Malè rive kòm yon pè / Nieszczęścia chodzą parami (Misfortune comes in pairs) reconnects the Polish and Haitian people, their shared and separate histories, through a creative collaborations, nurturing a singular shared experience. It creates a new “organic work” showcasing what unites them, opening a dialog as to what still oppresses them.
The artists, musicians, writers, artisans and community member taking part in this exhibition provide their histories, myths, faiths and rituals as a source of strength, a path of exploration and self reflection, all while turning that power back against from whence it came –often calling into question those same constructs. Due to this, they all have triggered controversy and condemnation for daring to question the validity of their nation’s contemporary zeitgeist, and slaying sacred cows.

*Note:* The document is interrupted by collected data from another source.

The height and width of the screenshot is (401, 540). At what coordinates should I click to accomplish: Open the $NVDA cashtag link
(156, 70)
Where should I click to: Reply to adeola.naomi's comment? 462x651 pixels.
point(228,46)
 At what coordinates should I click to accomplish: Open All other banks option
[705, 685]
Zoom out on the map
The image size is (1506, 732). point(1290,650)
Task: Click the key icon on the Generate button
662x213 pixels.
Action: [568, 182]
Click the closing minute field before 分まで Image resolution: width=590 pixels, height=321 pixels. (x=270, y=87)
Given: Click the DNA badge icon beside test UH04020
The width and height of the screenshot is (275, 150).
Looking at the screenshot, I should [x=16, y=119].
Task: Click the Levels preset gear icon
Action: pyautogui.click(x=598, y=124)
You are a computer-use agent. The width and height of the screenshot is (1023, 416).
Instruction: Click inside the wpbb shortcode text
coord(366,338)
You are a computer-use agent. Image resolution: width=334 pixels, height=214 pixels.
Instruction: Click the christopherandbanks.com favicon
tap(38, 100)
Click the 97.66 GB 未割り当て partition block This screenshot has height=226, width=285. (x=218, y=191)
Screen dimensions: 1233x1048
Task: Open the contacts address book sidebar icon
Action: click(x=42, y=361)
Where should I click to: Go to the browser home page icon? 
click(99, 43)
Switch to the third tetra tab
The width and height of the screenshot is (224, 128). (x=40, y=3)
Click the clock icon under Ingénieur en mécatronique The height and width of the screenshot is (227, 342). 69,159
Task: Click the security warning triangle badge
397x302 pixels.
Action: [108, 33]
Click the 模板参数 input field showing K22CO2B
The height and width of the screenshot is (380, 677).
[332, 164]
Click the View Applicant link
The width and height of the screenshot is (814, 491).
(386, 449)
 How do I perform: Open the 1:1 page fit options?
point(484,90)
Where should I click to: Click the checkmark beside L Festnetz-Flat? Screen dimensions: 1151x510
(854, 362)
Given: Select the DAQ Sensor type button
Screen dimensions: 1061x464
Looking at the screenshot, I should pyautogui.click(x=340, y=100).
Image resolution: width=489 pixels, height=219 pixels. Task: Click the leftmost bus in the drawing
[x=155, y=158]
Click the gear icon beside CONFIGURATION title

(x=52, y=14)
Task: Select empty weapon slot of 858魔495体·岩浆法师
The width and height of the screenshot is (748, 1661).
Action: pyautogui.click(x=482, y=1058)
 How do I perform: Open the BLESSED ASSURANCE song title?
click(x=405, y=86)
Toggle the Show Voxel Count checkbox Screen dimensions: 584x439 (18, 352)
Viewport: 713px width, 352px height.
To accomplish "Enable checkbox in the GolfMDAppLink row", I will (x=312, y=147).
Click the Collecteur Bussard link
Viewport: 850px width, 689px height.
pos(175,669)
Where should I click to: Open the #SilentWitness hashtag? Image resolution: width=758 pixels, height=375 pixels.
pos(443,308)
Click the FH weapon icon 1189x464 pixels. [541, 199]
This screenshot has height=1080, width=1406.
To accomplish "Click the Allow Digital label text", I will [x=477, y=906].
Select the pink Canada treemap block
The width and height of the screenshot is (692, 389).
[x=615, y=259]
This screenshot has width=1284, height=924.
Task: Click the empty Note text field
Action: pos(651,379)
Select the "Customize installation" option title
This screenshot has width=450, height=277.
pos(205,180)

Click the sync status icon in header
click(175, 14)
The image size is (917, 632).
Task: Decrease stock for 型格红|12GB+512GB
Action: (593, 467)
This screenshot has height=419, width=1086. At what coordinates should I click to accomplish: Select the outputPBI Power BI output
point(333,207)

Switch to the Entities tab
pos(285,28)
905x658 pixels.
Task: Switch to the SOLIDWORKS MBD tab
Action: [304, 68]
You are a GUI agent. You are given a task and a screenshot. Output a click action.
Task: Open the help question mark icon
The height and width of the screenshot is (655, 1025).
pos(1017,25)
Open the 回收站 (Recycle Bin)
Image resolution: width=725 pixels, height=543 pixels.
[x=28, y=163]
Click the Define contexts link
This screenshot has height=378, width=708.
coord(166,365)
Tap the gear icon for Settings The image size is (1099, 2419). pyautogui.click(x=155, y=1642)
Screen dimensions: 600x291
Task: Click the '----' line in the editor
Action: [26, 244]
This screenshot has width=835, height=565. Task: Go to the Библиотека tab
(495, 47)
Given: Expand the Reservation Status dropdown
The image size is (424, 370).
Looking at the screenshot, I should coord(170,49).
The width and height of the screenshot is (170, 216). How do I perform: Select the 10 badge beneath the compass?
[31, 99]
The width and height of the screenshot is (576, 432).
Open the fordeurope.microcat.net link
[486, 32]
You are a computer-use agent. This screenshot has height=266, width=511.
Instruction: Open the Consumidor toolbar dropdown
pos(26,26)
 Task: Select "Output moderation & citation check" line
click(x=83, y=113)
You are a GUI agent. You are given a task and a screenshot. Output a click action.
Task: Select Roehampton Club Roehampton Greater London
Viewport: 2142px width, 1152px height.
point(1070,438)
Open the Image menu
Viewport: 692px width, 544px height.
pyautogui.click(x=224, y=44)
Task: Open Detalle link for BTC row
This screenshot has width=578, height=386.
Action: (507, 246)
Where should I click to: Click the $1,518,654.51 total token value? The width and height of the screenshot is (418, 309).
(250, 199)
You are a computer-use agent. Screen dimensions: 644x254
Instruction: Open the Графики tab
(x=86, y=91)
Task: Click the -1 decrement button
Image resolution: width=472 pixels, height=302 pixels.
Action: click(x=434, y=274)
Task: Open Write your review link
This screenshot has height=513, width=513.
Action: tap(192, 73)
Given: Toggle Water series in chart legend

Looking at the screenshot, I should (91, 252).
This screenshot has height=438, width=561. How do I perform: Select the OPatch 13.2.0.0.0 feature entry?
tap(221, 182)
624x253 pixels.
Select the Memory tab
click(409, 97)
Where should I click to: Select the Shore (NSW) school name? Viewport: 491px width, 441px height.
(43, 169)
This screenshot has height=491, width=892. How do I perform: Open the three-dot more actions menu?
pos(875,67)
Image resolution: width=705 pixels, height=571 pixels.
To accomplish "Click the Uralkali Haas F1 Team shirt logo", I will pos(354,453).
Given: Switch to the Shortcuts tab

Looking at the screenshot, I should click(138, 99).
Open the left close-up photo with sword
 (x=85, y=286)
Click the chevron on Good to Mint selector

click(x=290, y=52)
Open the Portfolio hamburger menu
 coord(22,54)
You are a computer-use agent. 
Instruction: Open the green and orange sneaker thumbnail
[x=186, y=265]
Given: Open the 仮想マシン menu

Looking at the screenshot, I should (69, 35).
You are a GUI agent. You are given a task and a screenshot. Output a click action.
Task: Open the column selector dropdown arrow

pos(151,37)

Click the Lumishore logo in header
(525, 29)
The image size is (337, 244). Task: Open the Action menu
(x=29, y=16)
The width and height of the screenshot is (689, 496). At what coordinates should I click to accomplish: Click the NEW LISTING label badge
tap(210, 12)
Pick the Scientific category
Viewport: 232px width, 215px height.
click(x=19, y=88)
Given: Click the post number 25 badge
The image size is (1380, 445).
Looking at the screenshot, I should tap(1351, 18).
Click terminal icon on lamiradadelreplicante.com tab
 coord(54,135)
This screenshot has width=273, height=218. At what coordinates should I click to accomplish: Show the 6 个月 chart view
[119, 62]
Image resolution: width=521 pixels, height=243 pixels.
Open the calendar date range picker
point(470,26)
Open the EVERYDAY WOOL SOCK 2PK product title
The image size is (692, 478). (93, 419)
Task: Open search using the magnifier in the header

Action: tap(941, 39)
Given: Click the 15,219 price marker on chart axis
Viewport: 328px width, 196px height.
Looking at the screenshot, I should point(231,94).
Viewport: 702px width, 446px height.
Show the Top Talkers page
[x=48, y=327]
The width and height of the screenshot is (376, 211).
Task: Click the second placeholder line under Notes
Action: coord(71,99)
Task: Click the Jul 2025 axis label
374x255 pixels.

Malè rive kòm yon pè / Nieszczęścia chodzą parami is a new work into itself, a massive collaboration of cultural and artistic voices in which the participants bring their practices to bare in creating a new moment over the course of several weeks workshopping and constructing a new narrative experience to be collaborated on and shared with the community on Haitian Independence Day, a moment that their forebears contributed to and live with the echoes of.
The collaboration opens the aligned elements of Haitian and Polish people and these practices:
1. Syncretism: The merging or assimilation of several mythologies, rituals or religions, thus asserting an underlying unity. Often as a means of hiding the existence of the true nature of one’s faith, beliefs or intentions.
2. Resistance: A form of collective civil disobedience, presence and solidarity. It is a moral law asserted through acts such as art, which can embolden and galvanize people across socioeconomic and cultural backgrounds to mobilize for a cause.
3. Organic Work (praca organiczna): A familiar concept to oppressed peoples. It’s the act of keeping a culture alive, teaching the old ways, the language and arts, as they are vital for being able to rise as a people again.